The More Americans Who Read the Torture Report, the Better

U.S. policy has often shifted in the wake of big reports from official bodies. Let's hope the new Senate report has that effect.

President Lyndon Johnson receiving copies of the "Warren Commission" report on the assassination of John F. Kennedy from Earl Warren and other commission members. (Government Printing Office)

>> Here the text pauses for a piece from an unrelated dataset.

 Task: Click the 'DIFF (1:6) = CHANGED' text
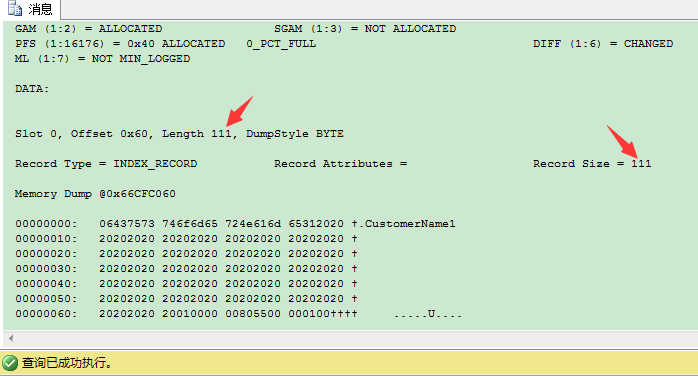pyautogui.click(x=603, y=44)
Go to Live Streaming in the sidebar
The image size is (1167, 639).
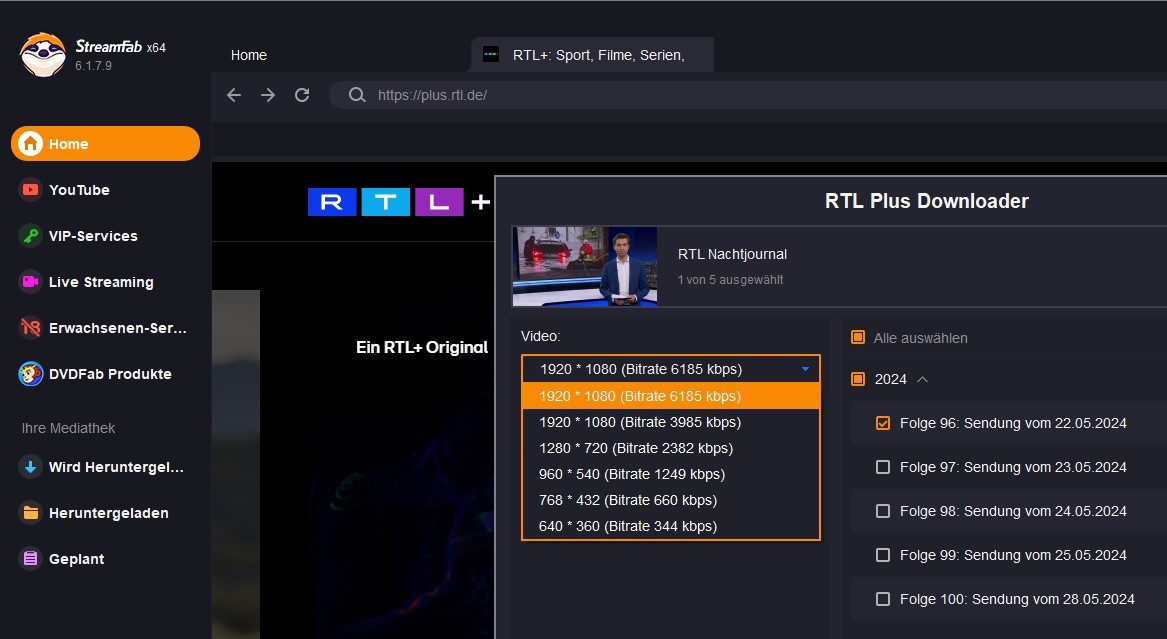101,282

Thick, footnote-laden reports from official government bodies have played a surprisingly important role in shaping American policy and public opinion. To give a few examples from my conscious lifetime:

  • The Warren Commission report in 1964, on the assassination of John F. Kennedy, argued strongly that Lee Harvey Oswald acted alone and without any outside guidance or collaboration. Agree, disagree (to me it's always seemed implausible, but I have no convincing other interpretation), it remains the central document for discussions of the topic.
  • The Kerner Commission report in early 1968 examined the race riots of the previous few years and concluded that "our nation is moving toward two societies, one black, one white—separate and unequal." It was an immediate national bestseller. Martin Luther King said that the report was "physician's warning of approaching death, with a prescription for life." Six weeks later he was shot dead.
  • The Church Committee reports of 1975 and 1976, which were technically reports of the U.S. Senate Select Committee on Intelligence, laid out a wide range of abuses and excesses by the CIA and U.S. intelligence agencies. These included targeted assassinations of foreign leaders and widespread and previously unknown surveillance programs. Afterwards some intelligence officials claimed that their hands had been tied, etc., but it was a mammoth and necessary airing of excesses.
  • The Hart-Rudman Commission in 2001, technically the Commission on U.S. National Security/21st Century, was the one that warned the incoming George W. Bush administration of the likelihood of a terrorist attack on U.S. soil.
  • The 9/11 Commission report of 2004, technically the "Final Report of the National Commission on Terrorist Attacks Upon the United States," was another immediate bestseller that examined the sins of omission and commission that predated the worst-ever terrorist attack on U.S. soil.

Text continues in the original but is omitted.